Saturday, January 07, 2006

The Heart of Darkness

The Lancet tells us that not only is the incredibly nasty and brutal war in the Democratic Republic of the Congo the largest war in terms of casualities since World War Two, with the total currently running at somewhere around four million, but it's killing around 38,000 a month, about two-thirds through preventible illness and malnutrition. There's a temptation to just throw your hands up in the face of data like that, aggravated by the fact that it is being fought in what looks like it's an irreparably failed post-Colonial state, so easy to write off as the product of a primitive, inexplicable and somewhat sui generis African mentality. That temptation should be resisted.

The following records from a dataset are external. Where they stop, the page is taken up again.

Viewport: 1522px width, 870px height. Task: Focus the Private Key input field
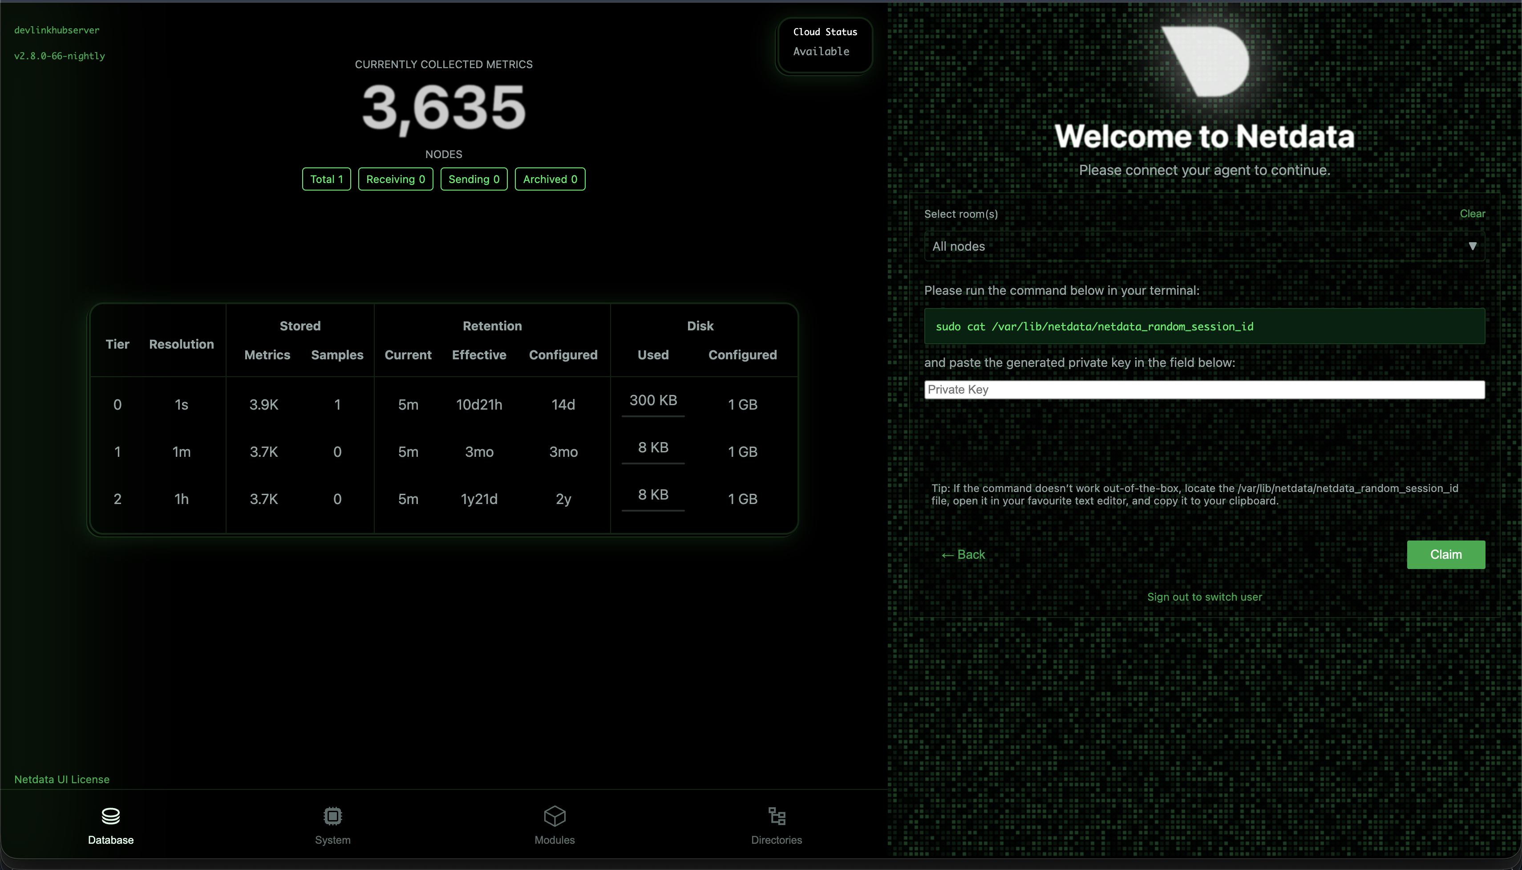pos(1204,390)
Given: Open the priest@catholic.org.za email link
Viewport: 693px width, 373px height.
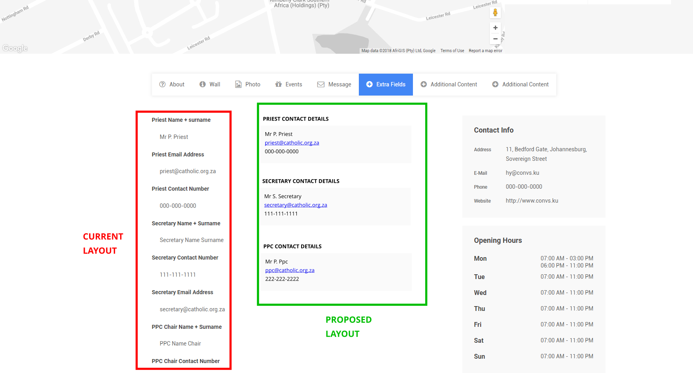Looking at the screenshot, I should [x=292, y=143].
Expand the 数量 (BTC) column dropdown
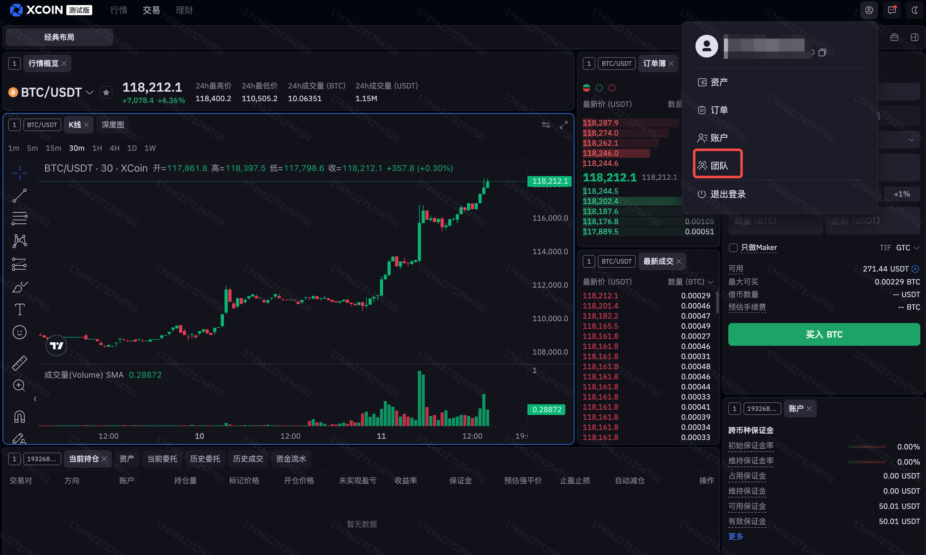The image size is (926, 555). point(711,282)
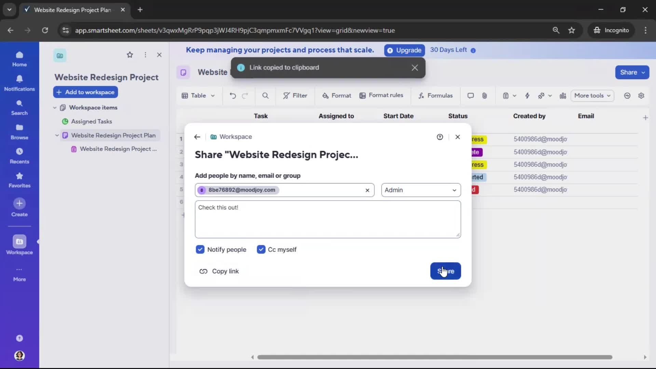Click the Search icon in the sidebar
The height and width of the screenshot is (369, 656).
19,106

Whilst the DR Congo has undoubtedly been and perhaps still is a failed state, Cold War complicity in the venal and brutal Mobuto regime as well as the willingness of various mining concerns to continue that cooperation and support with various equally, if not more, disgusting local and national warlords must mean that, quite apart from the simple concern for fellow humans' suffering, the West - another convenient generalisation, of course - must be some of the responsibility and burden for the war and its effects since it help created and sustain the situation in which it began and could continue. Very few conflicts in the post-Colonial world are the products of solely of local conditions and decisions: the economies and societies of these states, as in the rest of the world, are significantly integrated into a global economy and have social and cultural relationships with the former metropolis and other more developed states. That integration and those relationships structure these societies and their direction of evolution just as they structure and direct the evolution of others, and insofar as the West has a greater degree of control over the terms on which that integration and those relationships take place on, and has not done so, it bears some of the responsibility for what has happened in those states. The myth of the Heart of Darkness - which I understand may misjudge the novel it takes its name from - can obscure that fact by presenting post-Colonial states as insulated, otherworldly, somehow in the grip of motives inexplicable to the more advanced, civilised world, out of touch.

2 comments:

dearieme said...

It certainly takes some doing to run the Congo more murderously than did Leopold II, King of the Belgians. But I'm quite happy to blame Leopold without excuse-making. Might it eventually save lives in Africa if we all stopped excuse-making for murderers, black or white?

Rob Jubb said...

Dearieme,

I think the lower end of the estimates of the extent of Leopold's genocidal reign is about five million, and out of a much smaller population. And the point is of course that no-one's running it: it could be seen, I suppose, as a giant collective action problem. Still, you need some fairly f*cking big excuses for four million people.